Source: explodingdogCrazy Monster asks the tough questions.
sometimes you find little halcyon days tucked in surprisingly among clouds and vague worries. you run barefoot in May and plant tiny vegetable gardens in pots. in sunny mid-mornings, you share a deck lounge with your beautiful puppy, while a perfect spring mix floats out through the open kitchen door and your skin gets that sunny smell. the afternoon sun gives you a gorgeous tan while you read Northanger Abbey and the Etymologicon and sip hot or iced tea. you grill hamburgers, teriyake chicken, asparagus, steaks, garlic toast, and somehow they all turn out wonderful. you enjoy mint juleps and pomegranate margaritas. you run your heart out after your puppy, irrepressibly laughing as she barks excitedly for you to run faster. when you’re worn out but she’s not, you blow bubbles for her to chase and watch them float up overhead against a blue sky. you take evening drives to the beach and see your puppy bound through the beach grass out over the dunes and play in the foam at high tide.

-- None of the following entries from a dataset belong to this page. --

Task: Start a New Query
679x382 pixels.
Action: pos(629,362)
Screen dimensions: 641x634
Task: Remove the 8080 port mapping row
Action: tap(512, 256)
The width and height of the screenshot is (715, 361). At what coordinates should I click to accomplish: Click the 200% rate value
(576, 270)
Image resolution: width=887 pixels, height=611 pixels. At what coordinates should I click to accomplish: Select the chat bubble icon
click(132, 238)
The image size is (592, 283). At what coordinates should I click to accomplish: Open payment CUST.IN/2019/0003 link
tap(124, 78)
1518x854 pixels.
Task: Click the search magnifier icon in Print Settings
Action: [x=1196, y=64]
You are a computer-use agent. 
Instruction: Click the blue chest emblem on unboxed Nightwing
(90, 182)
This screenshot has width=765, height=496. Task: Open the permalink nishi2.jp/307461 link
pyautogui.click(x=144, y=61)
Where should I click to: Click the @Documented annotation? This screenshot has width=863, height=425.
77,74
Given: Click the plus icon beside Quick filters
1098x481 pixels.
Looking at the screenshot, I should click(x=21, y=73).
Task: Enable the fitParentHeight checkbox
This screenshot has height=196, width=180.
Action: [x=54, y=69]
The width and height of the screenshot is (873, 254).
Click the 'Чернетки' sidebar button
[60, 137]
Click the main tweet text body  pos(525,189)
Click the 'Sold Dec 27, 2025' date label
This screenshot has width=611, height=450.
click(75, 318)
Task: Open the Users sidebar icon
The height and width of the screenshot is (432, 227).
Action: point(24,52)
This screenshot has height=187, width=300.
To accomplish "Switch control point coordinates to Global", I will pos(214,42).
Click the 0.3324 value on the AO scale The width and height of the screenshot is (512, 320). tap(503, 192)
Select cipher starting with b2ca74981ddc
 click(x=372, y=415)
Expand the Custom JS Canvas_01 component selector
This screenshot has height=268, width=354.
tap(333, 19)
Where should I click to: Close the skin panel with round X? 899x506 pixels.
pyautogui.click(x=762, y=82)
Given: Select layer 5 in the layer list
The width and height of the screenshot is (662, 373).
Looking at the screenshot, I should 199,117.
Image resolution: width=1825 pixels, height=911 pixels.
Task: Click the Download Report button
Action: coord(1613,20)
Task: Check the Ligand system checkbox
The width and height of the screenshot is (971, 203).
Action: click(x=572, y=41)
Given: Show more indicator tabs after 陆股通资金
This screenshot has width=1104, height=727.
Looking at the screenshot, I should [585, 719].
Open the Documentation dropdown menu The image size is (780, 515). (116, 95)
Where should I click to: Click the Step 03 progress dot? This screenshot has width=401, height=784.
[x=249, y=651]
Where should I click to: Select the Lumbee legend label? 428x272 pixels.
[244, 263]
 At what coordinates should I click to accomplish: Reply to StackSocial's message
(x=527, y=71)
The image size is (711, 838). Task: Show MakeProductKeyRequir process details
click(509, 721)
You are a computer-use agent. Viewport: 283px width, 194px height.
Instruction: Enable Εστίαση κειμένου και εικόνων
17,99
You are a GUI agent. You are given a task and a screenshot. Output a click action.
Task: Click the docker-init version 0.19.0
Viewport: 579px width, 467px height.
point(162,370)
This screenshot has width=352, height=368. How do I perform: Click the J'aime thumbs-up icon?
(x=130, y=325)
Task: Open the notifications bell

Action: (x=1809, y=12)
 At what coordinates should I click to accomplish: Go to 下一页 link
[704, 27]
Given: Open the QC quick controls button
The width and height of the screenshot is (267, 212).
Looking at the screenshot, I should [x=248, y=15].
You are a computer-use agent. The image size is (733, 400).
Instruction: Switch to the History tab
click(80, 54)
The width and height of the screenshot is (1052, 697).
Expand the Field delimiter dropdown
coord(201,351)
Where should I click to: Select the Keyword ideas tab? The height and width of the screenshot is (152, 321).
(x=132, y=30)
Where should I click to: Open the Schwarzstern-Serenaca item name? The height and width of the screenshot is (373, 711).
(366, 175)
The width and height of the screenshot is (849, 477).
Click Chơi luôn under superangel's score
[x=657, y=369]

I’ve often wondered exactly who it is I wish for when I find a happy moment. The late evening sun makes the blackberry leaves glow, and I’m sitting next to a warm puppy as the cold air rushes in off the ocean. Ah, I think, this would be a beautiful moment. But for some reason, it can’t be for me, by myself. I wonder who I wish was beside me.
I don’t think it’s that one person anymore. I used to think I wanted just one person to share everything with, my soul mate who would see everything as I did only more so. Now I’m sure that’s not it. I realized tonight, as I ticked through my mental rollidex of who would make that moment be beautiful to me. It would be someone who would enjoy it. Someone who would see it and for a brief time be happy.
People often comment on how cheerful I am. Certainly I’ve gone through my mopey periods, my angry, selfish days, weeks, months, years. And I get frustrated, and scared, and lonely. I snap at people, and I give up hope. Occasionally, I’ll wallow in the negativity du jour. But I only rarely and briefly stop wanting to be happy.
And now, at 25, I find that I just want to find other people who do, too.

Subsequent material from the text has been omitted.